In the records that follow, find the line with "The image size is (1389, 868)."; from there, retype every line exactly through the line with "Open the Tetris game thumbnail", which also belongs to the answer.

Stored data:

==============================

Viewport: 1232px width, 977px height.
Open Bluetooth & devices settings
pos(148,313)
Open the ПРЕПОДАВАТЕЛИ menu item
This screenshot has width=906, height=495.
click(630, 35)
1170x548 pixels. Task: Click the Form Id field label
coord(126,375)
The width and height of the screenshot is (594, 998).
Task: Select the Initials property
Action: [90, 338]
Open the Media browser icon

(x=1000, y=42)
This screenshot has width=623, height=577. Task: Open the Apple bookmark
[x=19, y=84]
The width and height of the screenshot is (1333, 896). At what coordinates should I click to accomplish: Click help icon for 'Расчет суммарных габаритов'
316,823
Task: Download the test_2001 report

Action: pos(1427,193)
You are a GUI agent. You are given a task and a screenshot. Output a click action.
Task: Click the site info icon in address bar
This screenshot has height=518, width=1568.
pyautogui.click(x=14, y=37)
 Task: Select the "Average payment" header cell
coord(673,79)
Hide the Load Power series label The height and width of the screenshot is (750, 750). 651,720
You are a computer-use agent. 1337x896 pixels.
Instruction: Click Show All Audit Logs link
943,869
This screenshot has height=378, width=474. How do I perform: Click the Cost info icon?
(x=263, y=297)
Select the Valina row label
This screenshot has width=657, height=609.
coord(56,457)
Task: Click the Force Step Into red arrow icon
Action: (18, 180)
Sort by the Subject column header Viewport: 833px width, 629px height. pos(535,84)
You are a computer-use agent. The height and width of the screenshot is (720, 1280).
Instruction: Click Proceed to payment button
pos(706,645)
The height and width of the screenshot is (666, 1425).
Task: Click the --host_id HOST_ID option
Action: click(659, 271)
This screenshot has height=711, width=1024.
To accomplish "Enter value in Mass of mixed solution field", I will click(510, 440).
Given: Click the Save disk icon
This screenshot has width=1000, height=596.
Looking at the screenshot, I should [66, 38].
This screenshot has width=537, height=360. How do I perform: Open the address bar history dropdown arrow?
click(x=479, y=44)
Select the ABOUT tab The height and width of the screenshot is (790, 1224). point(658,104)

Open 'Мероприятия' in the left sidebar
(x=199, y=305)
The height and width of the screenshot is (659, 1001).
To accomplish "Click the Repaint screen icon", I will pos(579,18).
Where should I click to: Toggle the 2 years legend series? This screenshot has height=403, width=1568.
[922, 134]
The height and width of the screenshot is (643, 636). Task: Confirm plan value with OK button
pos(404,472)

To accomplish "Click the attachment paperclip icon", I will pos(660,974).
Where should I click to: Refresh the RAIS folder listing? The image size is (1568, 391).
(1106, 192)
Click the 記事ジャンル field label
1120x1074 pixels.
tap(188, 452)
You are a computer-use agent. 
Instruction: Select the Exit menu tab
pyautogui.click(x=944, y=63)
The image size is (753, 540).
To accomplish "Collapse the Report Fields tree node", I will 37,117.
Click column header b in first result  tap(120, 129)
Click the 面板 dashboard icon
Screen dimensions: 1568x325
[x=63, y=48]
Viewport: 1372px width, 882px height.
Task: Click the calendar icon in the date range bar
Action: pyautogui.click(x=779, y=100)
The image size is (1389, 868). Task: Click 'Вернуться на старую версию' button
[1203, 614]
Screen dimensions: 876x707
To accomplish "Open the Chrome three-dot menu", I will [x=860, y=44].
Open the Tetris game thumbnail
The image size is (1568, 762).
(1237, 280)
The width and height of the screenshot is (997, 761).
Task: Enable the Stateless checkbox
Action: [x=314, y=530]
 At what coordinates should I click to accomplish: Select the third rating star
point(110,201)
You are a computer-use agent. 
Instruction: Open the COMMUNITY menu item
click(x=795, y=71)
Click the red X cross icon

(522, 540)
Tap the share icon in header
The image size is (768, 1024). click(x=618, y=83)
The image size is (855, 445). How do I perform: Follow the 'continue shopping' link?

==============================

_REPLY TO THE TASK:_
The image size is (1389, 868). Task: Click 'Вернуться на старую версию' button
[1203, 614]
Screen dimensions: 876x707
To accomplish "Open the Chrome three-dot menu", I will [x=860, y=44].
Open the Tetris game thumbnail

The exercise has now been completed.